Suppression of Alzheimer's disease-related phenotypes by expression of heat shock protein 70 in mice.

ABSTRACT

Amyloid-ß peptide (Aß) plays an important role in the pathogenesis of Alzheimer's disease (AD). Aß is generated by proteolysis of ß-amyloid precursor protein (APP) and is cleared by enzyme-mediated degradation and phagocytosis by microglia and astrocytes. Some cytokines, such as TGF-ß1, stimulate this phagocytosis. In contrast, cellular upregulation of HSP70 expression provides cytoprotection against Aß. HSP70 activity in relation to inhibition of Aß oligomerization and stimulation of Aß phagocytosis has also been reported. Although these in vitro results suggest that stimulating the expression of HSP70 could prove effective in the treatment of AD, there is a lack of in vivo evidence supporting this notion.

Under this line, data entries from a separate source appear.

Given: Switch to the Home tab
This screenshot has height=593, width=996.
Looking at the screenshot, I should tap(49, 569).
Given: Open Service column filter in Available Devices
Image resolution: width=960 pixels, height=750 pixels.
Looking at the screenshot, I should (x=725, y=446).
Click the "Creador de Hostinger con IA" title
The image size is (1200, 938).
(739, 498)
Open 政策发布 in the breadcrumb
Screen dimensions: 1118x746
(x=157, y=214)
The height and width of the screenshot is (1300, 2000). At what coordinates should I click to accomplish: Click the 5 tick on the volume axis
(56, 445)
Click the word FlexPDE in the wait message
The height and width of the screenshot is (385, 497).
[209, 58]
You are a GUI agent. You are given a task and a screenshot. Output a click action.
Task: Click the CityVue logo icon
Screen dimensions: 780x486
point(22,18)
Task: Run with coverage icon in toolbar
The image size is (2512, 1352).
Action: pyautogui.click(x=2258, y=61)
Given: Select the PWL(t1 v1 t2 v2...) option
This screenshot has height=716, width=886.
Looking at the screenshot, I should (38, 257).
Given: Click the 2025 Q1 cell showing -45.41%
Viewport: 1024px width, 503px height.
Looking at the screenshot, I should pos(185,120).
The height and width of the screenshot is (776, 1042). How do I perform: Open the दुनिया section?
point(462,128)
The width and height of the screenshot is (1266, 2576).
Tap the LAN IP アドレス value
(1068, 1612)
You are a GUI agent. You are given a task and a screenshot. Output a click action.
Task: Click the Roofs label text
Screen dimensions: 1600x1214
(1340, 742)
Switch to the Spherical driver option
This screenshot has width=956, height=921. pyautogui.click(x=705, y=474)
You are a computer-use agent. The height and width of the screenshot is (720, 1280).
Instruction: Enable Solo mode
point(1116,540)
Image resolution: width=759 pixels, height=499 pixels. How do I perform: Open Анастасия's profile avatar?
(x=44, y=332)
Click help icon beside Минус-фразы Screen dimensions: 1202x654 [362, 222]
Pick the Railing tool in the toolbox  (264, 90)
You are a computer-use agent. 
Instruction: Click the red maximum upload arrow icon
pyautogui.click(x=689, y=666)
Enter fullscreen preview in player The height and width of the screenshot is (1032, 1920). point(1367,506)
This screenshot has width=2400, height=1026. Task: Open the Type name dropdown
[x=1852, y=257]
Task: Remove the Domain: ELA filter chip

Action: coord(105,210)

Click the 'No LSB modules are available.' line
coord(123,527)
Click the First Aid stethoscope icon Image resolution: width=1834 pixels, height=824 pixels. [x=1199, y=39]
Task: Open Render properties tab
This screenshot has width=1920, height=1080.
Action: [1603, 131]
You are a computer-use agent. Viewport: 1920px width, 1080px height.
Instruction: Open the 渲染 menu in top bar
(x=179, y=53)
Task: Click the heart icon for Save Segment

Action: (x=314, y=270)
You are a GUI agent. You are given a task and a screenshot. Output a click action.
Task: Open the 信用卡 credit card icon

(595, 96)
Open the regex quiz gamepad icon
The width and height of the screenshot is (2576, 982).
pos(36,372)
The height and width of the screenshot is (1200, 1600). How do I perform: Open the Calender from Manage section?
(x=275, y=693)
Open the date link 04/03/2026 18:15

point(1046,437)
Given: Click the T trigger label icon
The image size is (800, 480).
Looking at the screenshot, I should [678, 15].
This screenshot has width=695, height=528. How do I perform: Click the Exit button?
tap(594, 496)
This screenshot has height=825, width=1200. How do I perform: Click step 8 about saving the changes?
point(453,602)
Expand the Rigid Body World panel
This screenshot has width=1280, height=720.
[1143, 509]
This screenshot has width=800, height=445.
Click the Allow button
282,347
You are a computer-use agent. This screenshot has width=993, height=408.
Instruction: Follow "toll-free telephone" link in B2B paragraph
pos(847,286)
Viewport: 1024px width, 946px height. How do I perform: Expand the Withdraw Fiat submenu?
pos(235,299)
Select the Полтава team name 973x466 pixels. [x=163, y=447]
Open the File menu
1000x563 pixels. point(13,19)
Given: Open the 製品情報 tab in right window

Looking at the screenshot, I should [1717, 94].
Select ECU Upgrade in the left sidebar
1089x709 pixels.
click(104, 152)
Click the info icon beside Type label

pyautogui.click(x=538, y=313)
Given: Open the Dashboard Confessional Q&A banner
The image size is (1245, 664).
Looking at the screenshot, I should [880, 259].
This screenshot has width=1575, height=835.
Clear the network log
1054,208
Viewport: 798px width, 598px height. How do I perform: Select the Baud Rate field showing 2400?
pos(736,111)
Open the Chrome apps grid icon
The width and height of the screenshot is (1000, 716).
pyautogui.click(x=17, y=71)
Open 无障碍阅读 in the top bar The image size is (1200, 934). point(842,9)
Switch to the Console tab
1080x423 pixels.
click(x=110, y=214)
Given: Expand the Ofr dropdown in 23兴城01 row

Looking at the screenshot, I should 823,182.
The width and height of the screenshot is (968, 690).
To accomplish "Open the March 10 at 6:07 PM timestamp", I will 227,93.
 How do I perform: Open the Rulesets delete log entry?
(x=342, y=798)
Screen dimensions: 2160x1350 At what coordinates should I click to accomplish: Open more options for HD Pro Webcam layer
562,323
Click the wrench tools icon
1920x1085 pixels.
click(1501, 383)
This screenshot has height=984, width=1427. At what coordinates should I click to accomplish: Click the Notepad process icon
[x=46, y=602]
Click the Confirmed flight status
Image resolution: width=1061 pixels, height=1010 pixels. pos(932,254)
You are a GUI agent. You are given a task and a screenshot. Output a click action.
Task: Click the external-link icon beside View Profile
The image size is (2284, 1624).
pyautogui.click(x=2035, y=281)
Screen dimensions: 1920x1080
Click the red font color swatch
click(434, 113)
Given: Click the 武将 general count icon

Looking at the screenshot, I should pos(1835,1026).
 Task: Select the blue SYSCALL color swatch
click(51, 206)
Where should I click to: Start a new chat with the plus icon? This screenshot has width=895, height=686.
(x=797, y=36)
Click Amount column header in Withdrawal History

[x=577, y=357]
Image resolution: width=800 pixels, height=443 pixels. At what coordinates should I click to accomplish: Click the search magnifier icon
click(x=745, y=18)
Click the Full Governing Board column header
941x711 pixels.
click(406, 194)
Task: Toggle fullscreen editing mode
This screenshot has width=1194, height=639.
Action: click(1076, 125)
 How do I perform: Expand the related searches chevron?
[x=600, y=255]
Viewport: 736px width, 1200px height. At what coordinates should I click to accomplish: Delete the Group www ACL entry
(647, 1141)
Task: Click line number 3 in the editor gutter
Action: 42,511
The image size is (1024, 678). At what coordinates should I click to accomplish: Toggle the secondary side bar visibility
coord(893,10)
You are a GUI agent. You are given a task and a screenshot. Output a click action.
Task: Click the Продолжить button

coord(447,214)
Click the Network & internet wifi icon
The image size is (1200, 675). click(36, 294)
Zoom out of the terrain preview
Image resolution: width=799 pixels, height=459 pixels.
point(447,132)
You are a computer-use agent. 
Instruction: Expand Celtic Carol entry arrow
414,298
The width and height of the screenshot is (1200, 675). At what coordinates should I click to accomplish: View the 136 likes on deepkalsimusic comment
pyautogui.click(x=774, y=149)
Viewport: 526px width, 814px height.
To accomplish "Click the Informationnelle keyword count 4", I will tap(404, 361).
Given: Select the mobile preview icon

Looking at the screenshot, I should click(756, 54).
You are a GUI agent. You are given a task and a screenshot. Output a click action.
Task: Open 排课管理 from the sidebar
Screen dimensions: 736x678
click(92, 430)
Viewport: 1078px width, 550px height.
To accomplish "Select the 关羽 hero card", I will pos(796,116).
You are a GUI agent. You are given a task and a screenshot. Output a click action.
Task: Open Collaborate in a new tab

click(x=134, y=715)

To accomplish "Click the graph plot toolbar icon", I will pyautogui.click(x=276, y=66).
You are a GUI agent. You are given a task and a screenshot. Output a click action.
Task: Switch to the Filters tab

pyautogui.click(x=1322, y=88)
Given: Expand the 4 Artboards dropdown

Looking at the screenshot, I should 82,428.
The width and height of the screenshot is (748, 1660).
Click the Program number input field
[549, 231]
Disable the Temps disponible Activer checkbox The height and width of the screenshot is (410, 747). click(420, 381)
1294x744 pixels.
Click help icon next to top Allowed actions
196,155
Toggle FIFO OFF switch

In this study, we address this issue, using transgenic mice expressing HSP70 and/or a mutant form of APP (APPsw). Transgenic mice expressing APPsw showed less of an apparent cognitive deficit when they were crossed with transgenic mice expressing HSP70. Transgenic mice expressing HSP70 also displayed lower levels of Aß, Aß plaque deposition, and neuronal and synaptic loss than control mice. Immunoblotting experiments and direct measurement of ß- and γ-secretase activity suggested that overexpression of HSP70 does not affect the production Aß. In contrast, HSP70 overexpression did lead to upregulation of the expression of Aß-degrading enzyme and TGF-ß1 both in vivo and in vitro. These results suggest that overexpression of HSP70 in mice suppresses not only the pathological but also the functional phenotypes of AD. This study provides the first in vivo evidence confirming the potential therapeutic benefit of HSP70 for the prevention or treatment of AD.